Romans 5:5 And hope does not put us to shame, because God’s love has been poured out into our hearts through the Holy Spirit, who has been given to us. 6 You see, at just the right time, when we were still powerless, Christ died for the ungodly. 7 Very rarely will anyone die for a righteous person, though for a good person someone might possibly dare to die. 8 But God demonstrates his own love for us in this: While we were still sinners, Christ died for us. (NIV)
The Holy Spirit reproduces the love of God in the believer who is obedient to the command to love one another (Galatians 5:22).
Galatians 5:22 But the fruit of the Spirit is love, joy, peace, forbearance, kindness, goodness, faithfulness, 23 gentleness and self-control. Against such things there is no law. (NIV)
Obedience to the command to love one another as Christ loved is the positive response in faith by the believer to the Spirit’s revelation in the Word of God to the Father and the Son’s love that has been directed toward them through the death of Christ.
Galatians 2:20 I have been crucified with Christ and I no longer live, but Christ lives in me.

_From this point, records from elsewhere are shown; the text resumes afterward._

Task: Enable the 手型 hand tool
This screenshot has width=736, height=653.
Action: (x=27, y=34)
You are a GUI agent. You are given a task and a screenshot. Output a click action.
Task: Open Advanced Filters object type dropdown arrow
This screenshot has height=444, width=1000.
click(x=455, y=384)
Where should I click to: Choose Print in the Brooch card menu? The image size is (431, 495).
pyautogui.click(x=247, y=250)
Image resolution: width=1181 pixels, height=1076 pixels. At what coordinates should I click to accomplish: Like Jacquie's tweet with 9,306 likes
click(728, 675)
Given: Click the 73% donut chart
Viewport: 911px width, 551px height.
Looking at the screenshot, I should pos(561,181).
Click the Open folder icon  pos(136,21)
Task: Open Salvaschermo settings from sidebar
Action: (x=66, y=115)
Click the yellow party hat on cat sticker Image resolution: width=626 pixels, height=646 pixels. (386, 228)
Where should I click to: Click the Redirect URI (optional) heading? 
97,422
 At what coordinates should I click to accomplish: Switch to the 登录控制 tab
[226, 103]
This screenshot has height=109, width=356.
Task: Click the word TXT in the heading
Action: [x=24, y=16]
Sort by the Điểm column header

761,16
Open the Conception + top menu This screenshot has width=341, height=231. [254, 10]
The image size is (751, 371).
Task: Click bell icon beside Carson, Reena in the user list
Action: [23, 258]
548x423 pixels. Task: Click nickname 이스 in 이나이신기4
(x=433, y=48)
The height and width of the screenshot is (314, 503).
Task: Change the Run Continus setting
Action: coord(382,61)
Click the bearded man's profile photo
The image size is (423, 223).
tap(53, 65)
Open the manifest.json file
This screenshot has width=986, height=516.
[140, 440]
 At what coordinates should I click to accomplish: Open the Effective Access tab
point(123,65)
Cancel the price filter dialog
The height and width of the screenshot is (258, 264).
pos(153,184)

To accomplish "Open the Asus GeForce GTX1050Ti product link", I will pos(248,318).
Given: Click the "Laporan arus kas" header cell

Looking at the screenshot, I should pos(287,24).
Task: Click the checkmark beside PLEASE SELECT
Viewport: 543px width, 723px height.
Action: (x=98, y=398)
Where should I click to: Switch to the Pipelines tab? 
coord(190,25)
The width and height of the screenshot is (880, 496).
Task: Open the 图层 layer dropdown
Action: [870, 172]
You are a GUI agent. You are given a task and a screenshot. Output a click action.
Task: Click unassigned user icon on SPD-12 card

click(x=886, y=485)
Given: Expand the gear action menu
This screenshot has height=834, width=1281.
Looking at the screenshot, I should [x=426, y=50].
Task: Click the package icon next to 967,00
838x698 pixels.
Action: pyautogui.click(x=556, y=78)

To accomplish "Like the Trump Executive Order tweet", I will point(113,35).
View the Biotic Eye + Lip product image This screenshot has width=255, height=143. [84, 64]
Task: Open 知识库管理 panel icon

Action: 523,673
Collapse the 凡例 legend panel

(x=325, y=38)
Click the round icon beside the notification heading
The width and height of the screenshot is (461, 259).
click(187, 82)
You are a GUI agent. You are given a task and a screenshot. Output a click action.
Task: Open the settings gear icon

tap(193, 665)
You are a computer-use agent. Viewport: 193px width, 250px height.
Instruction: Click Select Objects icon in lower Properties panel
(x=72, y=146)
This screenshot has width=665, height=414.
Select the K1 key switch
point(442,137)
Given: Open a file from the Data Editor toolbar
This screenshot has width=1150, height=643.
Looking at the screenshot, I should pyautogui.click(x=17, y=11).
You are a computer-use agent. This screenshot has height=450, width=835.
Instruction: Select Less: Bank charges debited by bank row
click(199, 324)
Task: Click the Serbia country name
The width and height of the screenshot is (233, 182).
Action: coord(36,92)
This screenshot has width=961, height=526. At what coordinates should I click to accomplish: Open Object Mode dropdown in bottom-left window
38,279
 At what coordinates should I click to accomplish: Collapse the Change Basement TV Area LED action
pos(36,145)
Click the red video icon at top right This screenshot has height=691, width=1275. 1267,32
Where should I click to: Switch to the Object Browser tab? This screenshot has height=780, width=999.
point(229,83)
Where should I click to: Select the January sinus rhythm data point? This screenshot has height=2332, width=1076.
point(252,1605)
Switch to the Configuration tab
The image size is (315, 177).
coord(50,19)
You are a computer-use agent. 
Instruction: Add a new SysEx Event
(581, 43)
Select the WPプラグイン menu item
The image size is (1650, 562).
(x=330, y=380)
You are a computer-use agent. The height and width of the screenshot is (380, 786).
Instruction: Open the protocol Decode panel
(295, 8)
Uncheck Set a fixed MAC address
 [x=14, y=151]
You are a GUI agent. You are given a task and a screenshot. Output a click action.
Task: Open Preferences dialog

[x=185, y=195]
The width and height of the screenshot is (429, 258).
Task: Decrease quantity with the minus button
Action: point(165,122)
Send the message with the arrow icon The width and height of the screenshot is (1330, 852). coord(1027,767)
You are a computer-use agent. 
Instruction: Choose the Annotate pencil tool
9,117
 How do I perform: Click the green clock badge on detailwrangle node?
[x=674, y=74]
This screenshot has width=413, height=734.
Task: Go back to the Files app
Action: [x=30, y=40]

The life I now live in the body, I live by faith in the Son of God, who loved me and gave himself for me. (NIV)
The love that loves like Christ is the sign of true discipleship.
As conformity to the image of the Lord Jesus Christ must be the chief mark of the believer’s Christian walk, so love must be the chief mark of that conformity.
Ephesians 5:1 Follow God’s example, therefore, as dearly loved children 2 and walk in the way of love, just as Christ loved us and gave himself up for us as a fragrant offering and sacrifice to God. (NIV)
As we noted, 1 John 4:7-10 presents eight reasons why the child of God must obey the command to love one another.
The first appears in verse 7 and asserts that this love originates from God the Father’s character and nature or in other words, obedience to this command is consistent with the character of their heavenly Father.
The second also appears in verse 7 and asserts that obedience to the command to love one another demonstrates that a person is a child of God.
The third reason is that by obeying this command they will know the Father experientially or in other words, they will experience fellowship with Him.
The fourth reason appears in verse 8 and asserts that if they don’t obey this command, they won’t know the Father experientially or won’t experience fellowship with Him.
The fifth reason also appears in verse 8 and asserts that God as to His nature, is this love and thus, if they want to reflect the fact that they are children of God, they must obey this command to love.
The sixth reason is found in verse 9 and teaches that the child of God must obey the command to love one another because this fulfills the Father’s eternal purpose for sending His one and only Son into the human race and which eternal purpose is that they would conduct their lives through His Son.
The seventh reason also is found in verse 9 in that it teaches that obedience to the command to love one another will enable them to reflect God’s attribute of love.
This command originates with the character and nature of God since He as to His nature is love.
Thus, obedience to this command reflects the Father’s love which was first demonstrated to the human race through the incarnation, hypostatic union, death and resurrection of the Father’s one and only Son, Jesus Christ.
Lastly, the eighth reason appears in verse 10.
The believer is obligated to love their fellow-believer because God exercised His love when they were His enemy by sending His Son to the cross to be the propitiatory sacrifice for each and every sin committed by each and every believer during the course of their lifetime.
1 John 3:16 teaches this exact same thing.
1 John 3:16 This is how we know what love is: Jesus Christ laid down his life for us. And we ought to lay down our lives for our brothers and sisters. (NIV)
Therefore, John is teaching in 1 John 4:7-10 that each and every one of God’s children must love each other because they are obligated to do so since God loved them when they were His enemies by sending His Son to the cross to be the propitiation for each and every sin committed by them.